April 29, 2021, 3:50 PM

A married couple suing Jones Day for alleged job discrimination is right that the dismissal of the wife’s Equal Pay Act claim was based on a mistaken reading of the 1963 law, a District of Columbia federal judge ruled, reconsidering his earlier judgment.

The plain language of the Equal Pay Act is ambiguous, but U.S. Supreme Court precedent indicates that Julia Sheketoff is correct that the employer bears the burden of showing that a female employee it paid less than a similarly situated male employee actually performed less work, the U.S. District Court for the District of Columbia said Wednesday.

The court’s original Sept. 4 ruling, which dismissed Sheketoff’s pay bias claim, was improperly based on the former Supreme Court clerk’s failure to allege, as part of her prima facie case, that she performed substantially equal work to the male lawyers she says were treated more favorably than her, Judge Randolph D. Moss said. Her lawsuit didn’t state that she worked as many hours as they did or otherwise worked as hard, he said.

__Entries shown__:
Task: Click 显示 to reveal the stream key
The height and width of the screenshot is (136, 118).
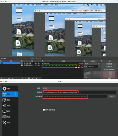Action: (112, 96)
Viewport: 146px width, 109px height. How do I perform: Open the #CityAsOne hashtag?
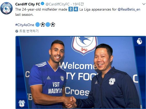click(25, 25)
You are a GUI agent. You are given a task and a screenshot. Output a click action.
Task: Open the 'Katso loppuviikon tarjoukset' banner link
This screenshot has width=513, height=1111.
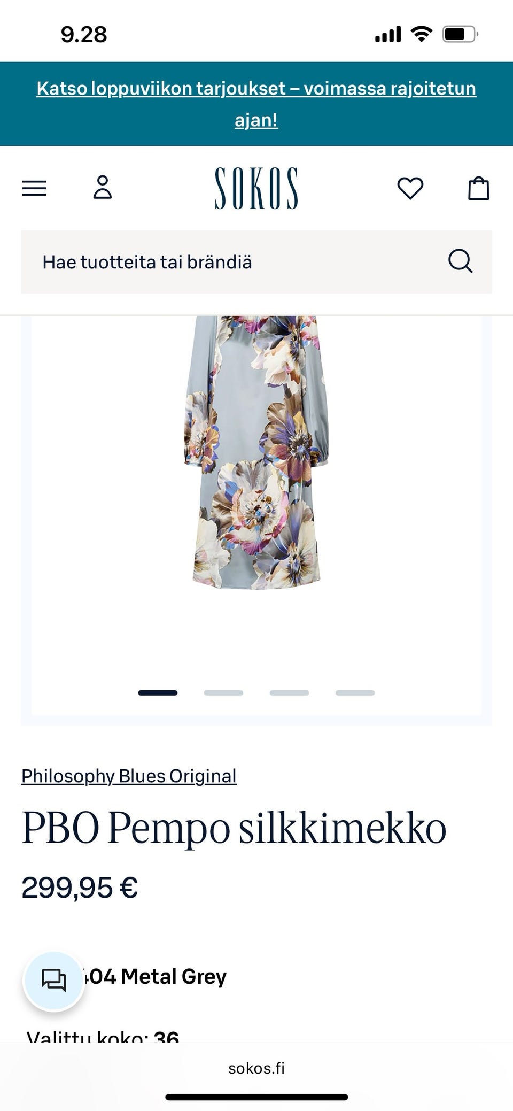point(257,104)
* * *
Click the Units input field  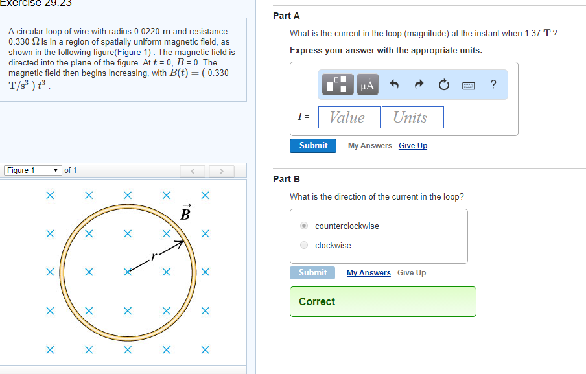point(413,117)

__Task to carry out__: Extend the news excerpt about the Jones Day Equal Pay Act ruling by writing the next few paragraphs after its last sentence.

__Written response__:
His prior ruling was at least implicitly based on a misinterpretation of the meaning of “equal work” under the Equal Pay Act, the judge said. Unlike the different scheme for proving pay bias under Title VII of the 1964 Civil Rights Act, the Equal Pay Act places the burden on the employer to disprove the comparative equanimity and quality of female and male employees’ work as an affirmative defense, the judge said.

Sheketoff therefore couldn’t be faulted or penalized for not including such allegations in the August 2019 lawsuit she and husband, Mark Savignac, also a Jones Day lawyer and a Supreme Court clerk, filed against the firm, Moss said.

A worker must plead only two prima facie elements to flip the burden of proof to the employer in an Equal Pay claim, Moss said. The worker must allege and prove that she was paid less than employees of the opposite sex; and that their jobs required equal skill, effort, and responsibility and were performed under similar working conditions, the judge said.

Although it granted Sheketoff’s Sept. 9 motion for reconsideration, the court stopped short of reinstating her equal pay claim. The lawsuit doesn’t adequately allege that she met the substantially equal jobs requirement, it said.

Sheketoff doesn’t allege facts that meaningfully define the job at issue in terms of its actual requirements and “says little about what associates who work in Jones Day’s Issues and Appeals practice actually do,” Moss said. The suit “says nothing about Sheketoff’s predominant responsibilities during the relevant period of time; and it does not identify the predominant or essential responsibilities of Issues & Appeals associates in general,” he said.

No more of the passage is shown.